Prozesstaktiken des Einrichtungsträgers
Nicht selten taktieren Krankenhausträger, indem sie im laufenden Zivilprozess den Sturzes als Unfall gegenüber der Berufsgenossenschaft anzeigen. Dies führt regelmäßig dazu, dass das angerufene Zivilgericht das Verfahren zunächst aussetzt, bis geklärt ist, ob nicht die Berufsgenossenschaft einstandspflichtig wäre (der Sturz also als ein Arbeitsunfall zu qualifizieren ist). Daneben gibt es weitere „Eingaben“ und „Finessen“, die von den Rechtsabteilungen der Einrichtungsträger gerne genutzt werden, um Verfahrensabschlüsse hinauszuzögern.

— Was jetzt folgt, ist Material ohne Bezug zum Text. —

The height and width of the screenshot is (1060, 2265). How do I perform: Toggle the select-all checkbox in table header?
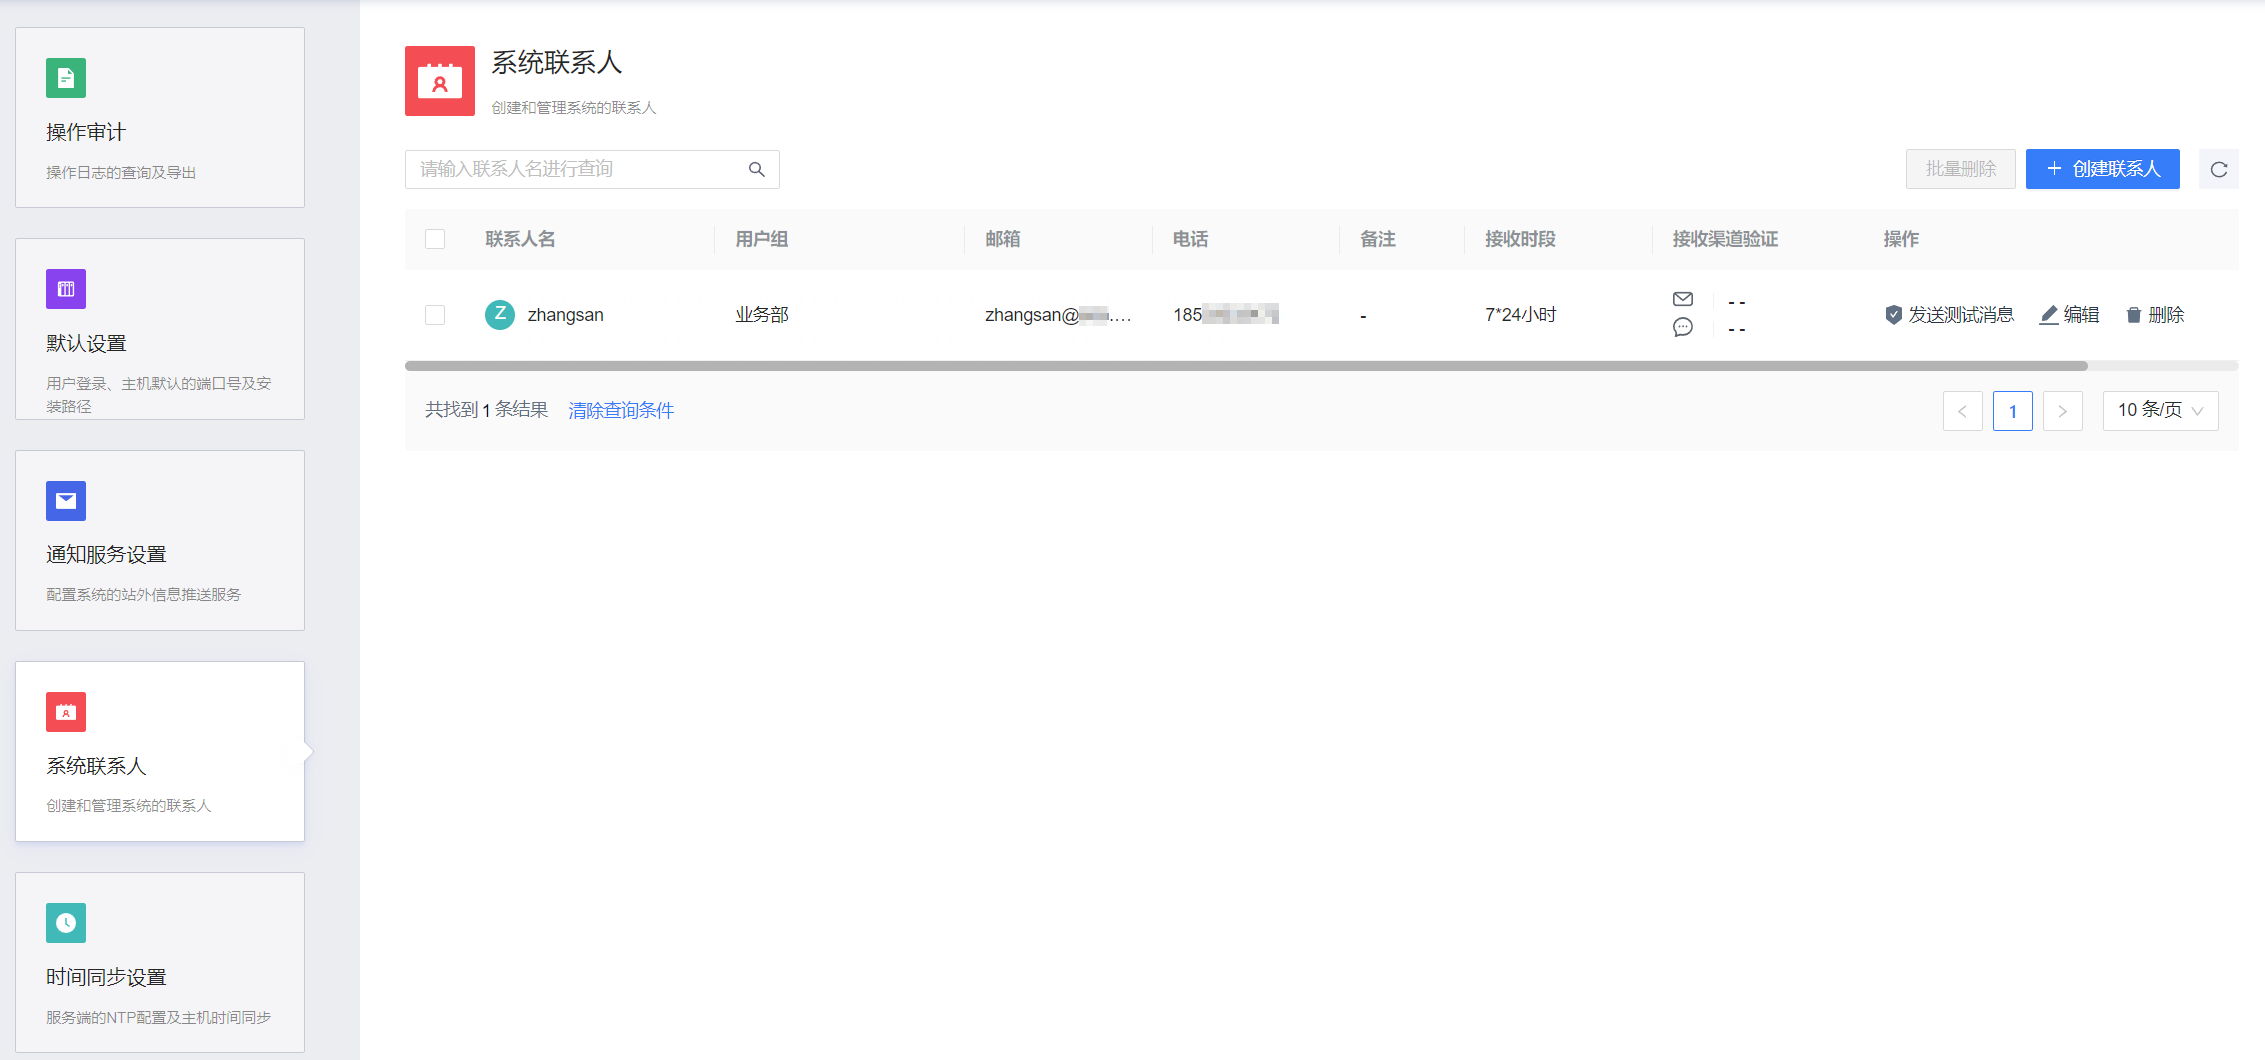click(x=435, y=239)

Der sorgsame Patientenanwalt sollte den Patienten auf diese Umstände vorbereiten. Zudem wird sich ein Krankenhausträger, der allein aus prozesstaktischen Gründen eine frühstmögliche Meldung des Geschehens gegenüber der Berufsgenossenschaft unterlässt und den Patienten hierüber in Kenntnis setzt, sich mit dem Vorwurf auseinandersetzen müssen, unnötige zivilgerichtliche Kosten forciert zu haben und insoweit einer Regresspflicht zu unterfallen. Dies gilt insbesondere, wenn der Krankenhausträger außergerichtlich umfassend über die Umstände des Sturzes in Kenntnis gesetzt wurde.